Field soil sampling was conducted in July 2018. Soil samples (0–20 cm soil layer) were collected from four quadrats in each plot using bucket auger (5 cm in diameter and 10 cm in depth). Root samples were also taken from the same plots where the soil samples were collected. The samples from each sub-plot were bulked into one composite soil sample. The soil samples were then divided into two parts. One part was air-dried, and sieved using 2 and 0.25 mm mesh sieves to collect soil roots analyse the soil chemical properties. The second part was stored in a refrigerator at 4°C for microbial biomass analysis. From the fresh soil samples, 10 g of soil per sample was stored in a refrigerator at −80°C for DNA extraction and high throughput sequencing. Soil root samples were washed inside a 0.25 mm mesh filter gauze bag and then oven dried at 65°C for 48 h to weigh the root biomass.

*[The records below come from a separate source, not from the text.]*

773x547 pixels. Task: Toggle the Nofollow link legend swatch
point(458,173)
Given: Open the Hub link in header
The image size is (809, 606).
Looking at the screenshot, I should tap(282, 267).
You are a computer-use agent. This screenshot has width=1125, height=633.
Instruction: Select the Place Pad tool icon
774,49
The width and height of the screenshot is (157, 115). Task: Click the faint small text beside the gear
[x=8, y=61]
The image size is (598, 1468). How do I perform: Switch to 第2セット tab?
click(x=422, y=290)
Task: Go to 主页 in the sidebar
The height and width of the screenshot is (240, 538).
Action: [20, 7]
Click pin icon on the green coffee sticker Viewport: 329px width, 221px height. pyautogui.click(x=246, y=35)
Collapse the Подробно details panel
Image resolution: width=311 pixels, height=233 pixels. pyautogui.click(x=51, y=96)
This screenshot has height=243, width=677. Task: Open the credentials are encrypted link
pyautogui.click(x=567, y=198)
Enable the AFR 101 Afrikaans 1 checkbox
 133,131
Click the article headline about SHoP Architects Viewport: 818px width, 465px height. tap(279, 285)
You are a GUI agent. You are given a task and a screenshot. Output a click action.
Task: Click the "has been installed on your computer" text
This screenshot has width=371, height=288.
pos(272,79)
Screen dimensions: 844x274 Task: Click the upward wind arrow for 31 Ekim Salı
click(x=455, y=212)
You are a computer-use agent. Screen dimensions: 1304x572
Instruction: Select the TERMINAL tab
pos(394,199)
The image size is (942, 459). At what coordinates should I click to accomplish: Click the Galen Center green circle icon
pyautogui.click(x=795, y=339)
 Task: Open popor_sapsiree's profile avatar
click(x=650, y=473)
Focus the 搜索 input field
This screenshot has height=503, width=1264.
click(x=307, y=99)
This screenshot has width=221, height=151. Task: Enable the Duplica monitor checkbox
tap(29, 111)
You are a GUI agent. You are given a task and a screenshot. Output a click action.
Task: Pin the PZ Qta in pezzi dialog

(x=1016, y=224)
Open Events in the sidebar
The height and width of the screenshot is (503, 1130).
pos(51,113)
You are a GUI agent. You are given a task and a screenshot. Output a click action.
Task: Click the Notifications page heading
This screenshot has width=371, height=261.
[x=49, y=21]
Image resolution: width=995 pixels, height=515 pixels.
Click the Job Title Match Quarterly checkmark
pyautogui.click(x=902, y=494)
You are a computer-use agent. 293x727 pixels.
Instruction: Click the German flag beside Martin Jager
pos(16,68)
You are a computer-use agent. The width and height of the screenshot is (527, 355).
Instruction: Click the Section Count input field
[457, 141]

Soil Chemical Analysis and Enzymatic Activity

Soil total nitrogen (TN) was assessed using a semi-micro Kjeldahl digestion procedure (Pruden et al., 1985). Soil total phosphorus (TP) using the ammonium molybdate method; soil total potassium (TK) was investigated by flame photometry; soil organic matter (OM) was determined using WalkleyBlack acid digestion method by K2Cr2O7; Available nitrogen (AN) was determined using the alkaline hydrolysis method (Bao, 2005). The extraction of available phosphorus (AP) was achieved using HCl-NH4F, and analysed using the ammonium molybdate method (Wu et al., 2010). Available potassium (AK) was extracted by ammonium acetate (NH4OAc) and analysed using the flame atomic absorption spectrometric method (Bao, 2005). Soil pH was determined in a soil: water (1:5) solution using a pH metre and the soil electrical conductivity (EC) was measured using a conductivity metre (Spectrum Technology Inc., United States). Soil bulk density (BD) was measured in the grassland field by the volumetric ring method, and soil moisture (SM) was determined using the oven drying method (Li et al., 2014). We determined six enzymatic activities involved in soil carbon, nitrogen, and phosphorus cycles, which were β-1,4-N-acetylglucosaminidase (NAG), leucine aminopeptidase (LAP), N-acetyl-β-D-glucosaminidase (BG), acid phosphatase (ACP), peroxidase (PER), and polyphenol oxidase (PPO), respectively. NAG, LAP, BG, and ACP were measured by a fluorescent micro-plate enzyme assay (Qi et al., 2016). PPO and PER were measured by using the substrate of l-DOPA in clear micro-plates (DeForest, 2009).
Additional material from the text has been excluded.